(Records from a collection)
--------------------

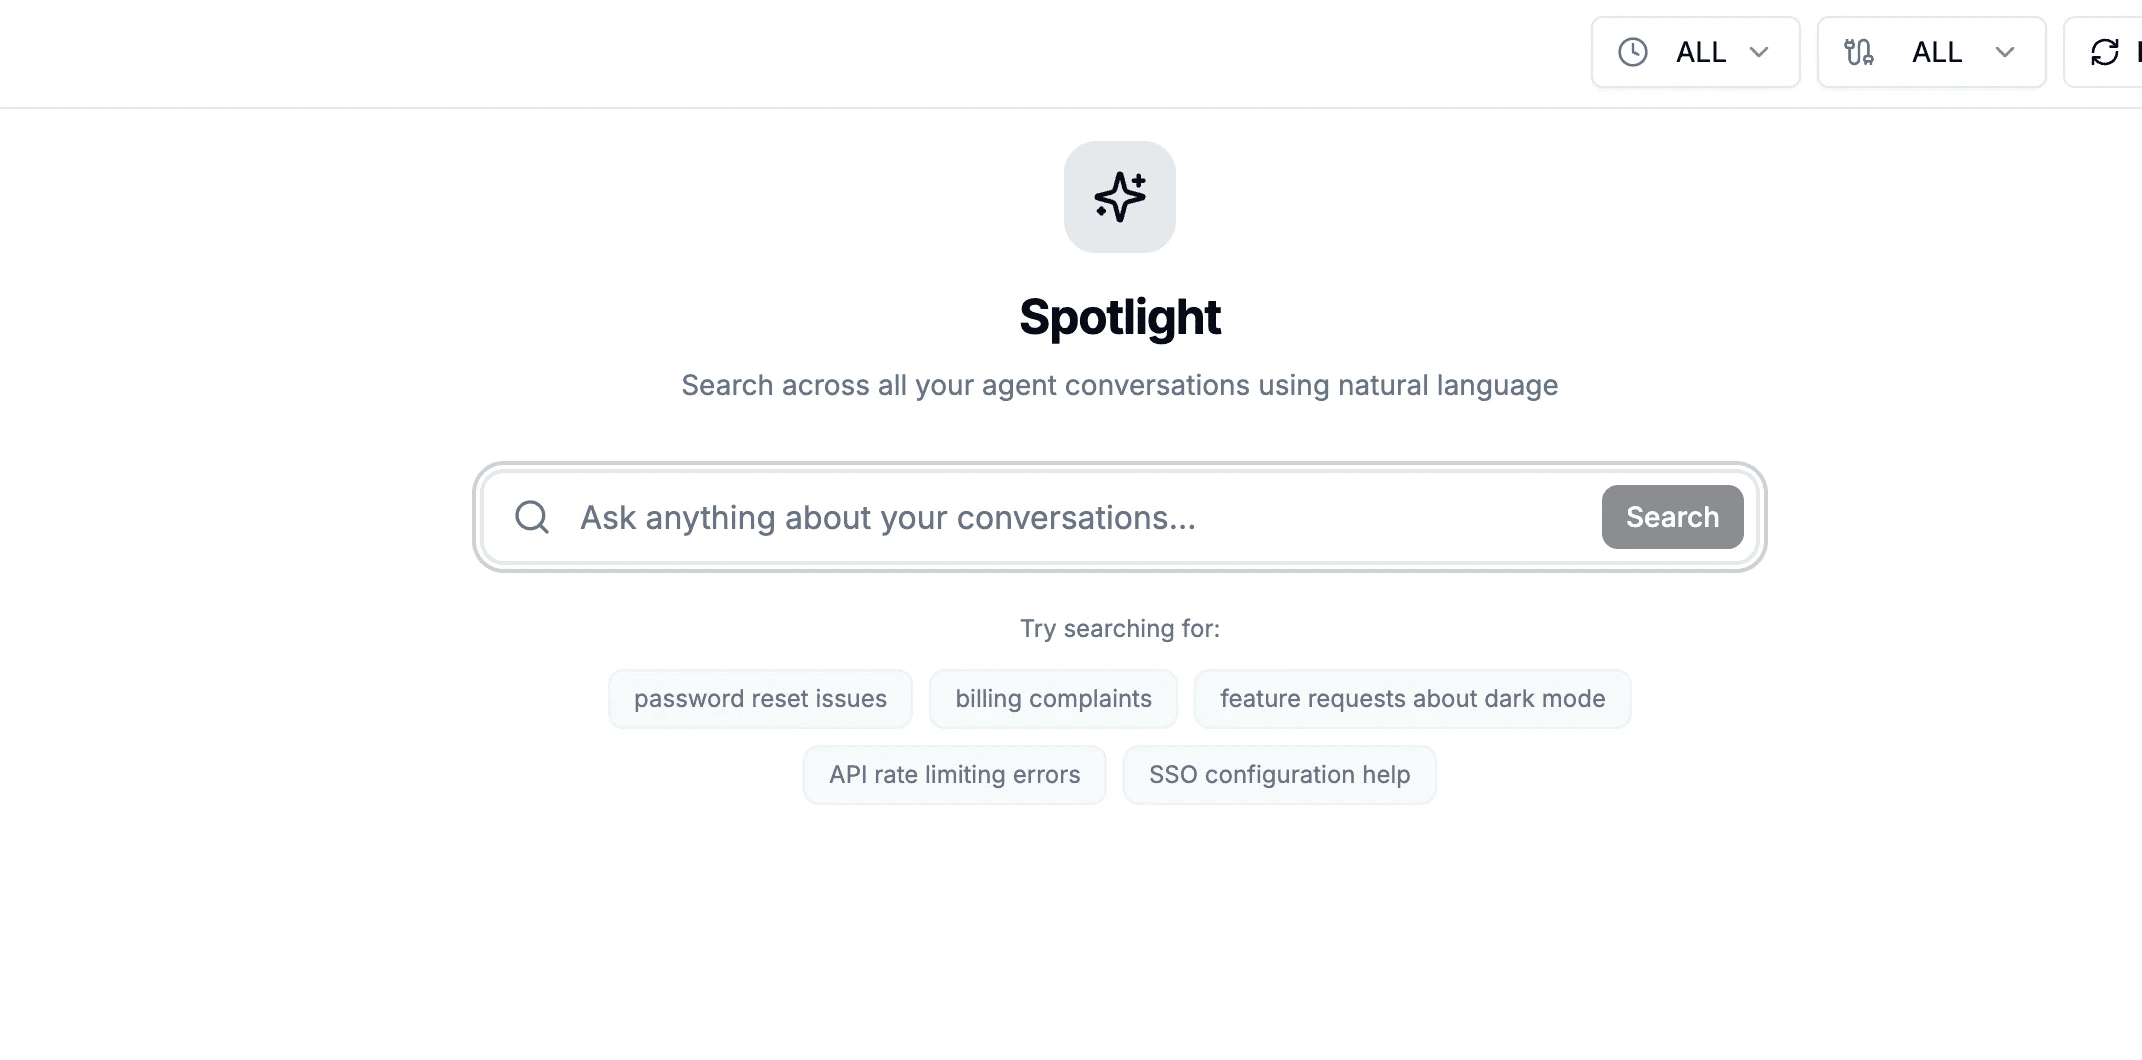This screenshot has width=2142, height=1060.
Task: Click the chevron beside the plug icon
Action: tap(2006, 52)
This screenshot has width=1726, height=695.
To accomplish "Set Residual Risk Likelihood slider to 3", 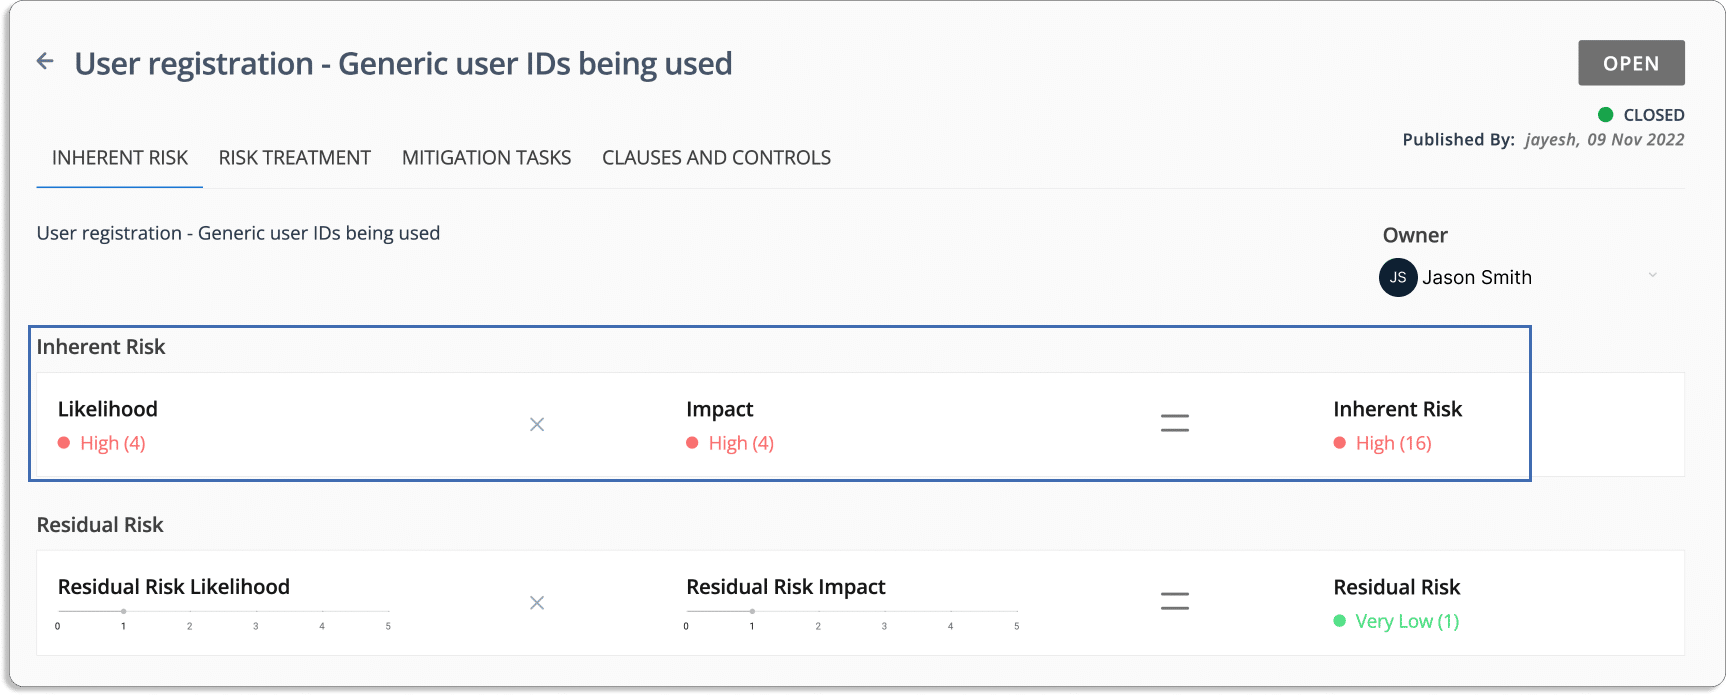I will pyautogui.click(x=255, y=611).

--------------------

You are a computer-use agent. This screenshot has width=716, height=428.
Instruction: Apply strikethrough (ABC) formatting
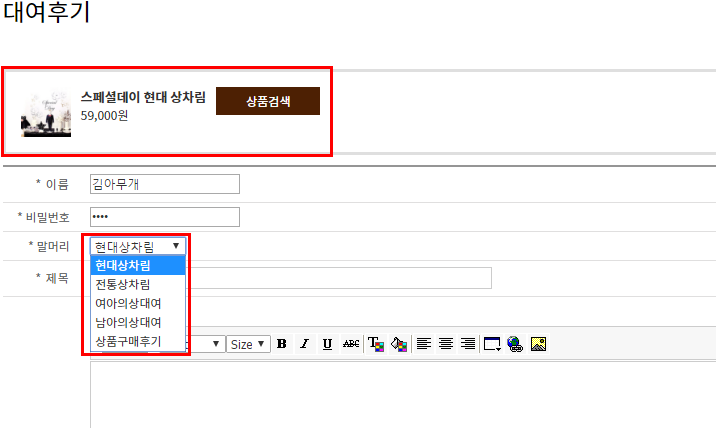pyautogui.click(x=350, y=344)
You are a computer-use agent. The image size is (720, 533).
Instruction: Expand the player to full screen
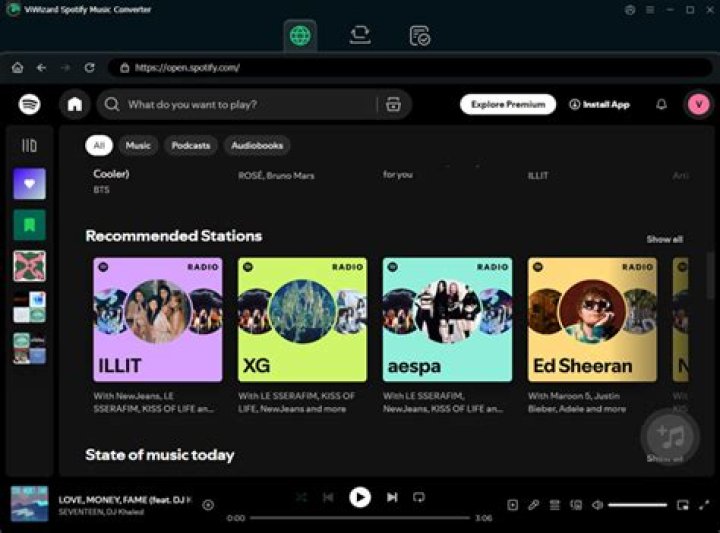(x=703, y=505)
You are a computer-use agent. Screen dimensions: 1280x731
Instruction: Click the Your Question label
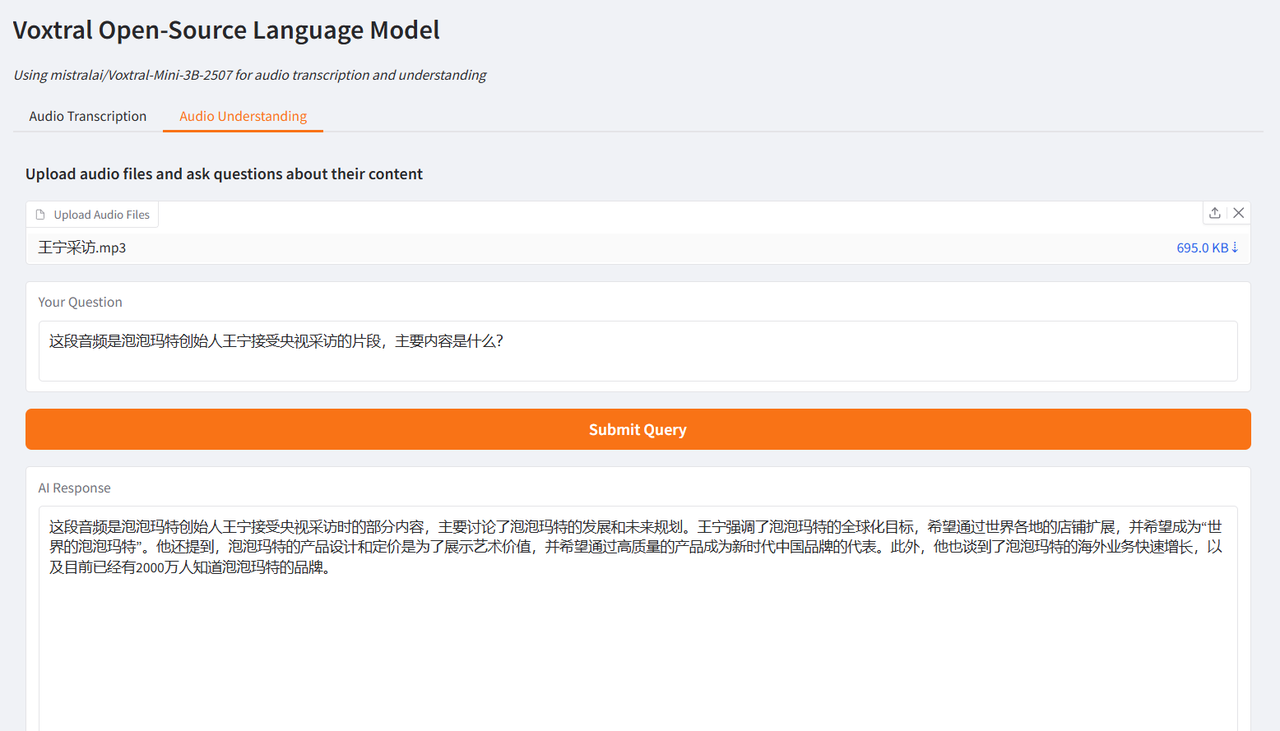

--------------------

Where a line of the data above includes the string "computer", pull it out.

▶ [OUTPUT OF THE TASK]
You are a computer-use agent. This screenshot has width=716, height=428.
You are a computer-use agent. The image size is (720, 533).
You are a computer-use agent. Screen dimensions: 1280x731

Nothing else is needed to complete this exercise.